Il militarismo non è un incidente della storia, ma una funzione strutturale del capitalismo e dello Stato. È lo strumento armato che difende l’accumulazione, l’estrattivismo, il saccheggio delle risorse e la repressione delle popolazioni. In questo senso, la guerra non massacra solo i popoli, ma anche i territori, trasformando la natura in campo di battaglia, discarica di armi, spazio di conquista. Qui il rifiuto della guerra si salda direttamente con la difesa della terra.

Come ci ricordava Kropotkin, la cooperazione è una legge dell’evoluzione tanto quanto la competizione. Il militarismo distrugge questa tendenza, imponendo gerarchia, obbedienza e morte. Disertare la guerra significa allora tornare a praticare il mutuo appoggio come fondamento delle relazioni umane e sociali, contro la logica dell’annientamento reciproco.

Il giorno seguente ci siamo spostati a Colloro, per un’iniziativa altrettanto politica, anche se lontana dai cortei e dalle piazze metropolitane: la nascita di un coordinamento tra le realtà che vivono, lottano e resistono nelle montagne.

La giornata è iniziata con un pranzo al Circolo di Colloro, momento semplice ma potentissimo di socialità concreta. Fin dai primi scambi si respirava qualcosa di raro: un tessuto relazionale non ancora totalmente devastato dall’individualismo competitivo delle città. Dopo il pranzo, l’assemblea è stata talmente partecipata da costringerci a spostarci in corteo ed occupare la piazza tra la chiesa di San Gottardo ed il Nucleo Carabinieri Parco – Premosello Chiovenda, dove si sono susseguiti numerosi interventi. Marco, compagno del nostro gruppo, ha parlato di over-tourism, spopolamento e reti di autogestione come strumenti per riappropriarsi dei territori.

In montagna, più che altrove, è evidente ciò che Bookchin chiamava ecologia sociale: non esiste devastazione ambientale che non sia anche devastazione sociale. Le stesse logiche che militarizzano i confini e producono guerre svuotano i paesi, trasformano i territori in parchi giochi per il turismo di massa o in zone di sacrificio per l’industria. L’alternativa non può essere una “natura protetta” dallo Stato, ma territori abitati, autogestiti, liberati.
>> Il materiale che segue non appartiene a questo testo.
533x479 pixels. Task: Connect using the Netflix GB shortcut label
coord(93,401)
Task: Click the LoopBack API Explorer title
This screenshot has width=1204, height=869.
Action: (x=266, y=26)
Qui anarchia e natura smettono di essere concetti astratti e diventano pratica quotidiana: gestione collettiva delle risorse, relazioni non mercificate, solidarietà tra chi resiste. È ancora una volta il mutuo appoggio di cui parlava Kropotkin a mostrarsi come strumento concreto di sopravvivenza e liberazione.

Torino e Colloro non sono state due esperienze separate, ma due facce dello stesso percorso. Da una parte il rifiuto netto della guerra, degli Stati, dei confini, dei nazionalismi; dall’altra la costruzione quotidiana di alternative radicate nei territori, fuori dalle logiche del profitto e della competizione.

Abbiamo visto all’opera, in entrambe le giornate, una dinamica opposta a quella escludente, autoritaria, fondata sulla negazione di ogni convivenza che non passi per l’obbedienza: il protagonismo di chi lotta contro frontiere, Stati, religioni, sfruttamento. Abbiamo visto che la gioia, la creatività, la comunità sono armi potentissime contro la tristezza organizzata del potere.

Queste due giornate ci hanno confermato che costruire un’alternativa non solo è possibile, ma è già in atto. Non verrà da nuovi governi, né da eserciti “più buoni”, né da false transizioni verdi calate dall’alto. Verrà da relazioni libere, da comunità solidali, da territori che si riprendono la propria vita.

Disertare la guerra e prendersi cura della Terra sono, oggi, la stessa lotta.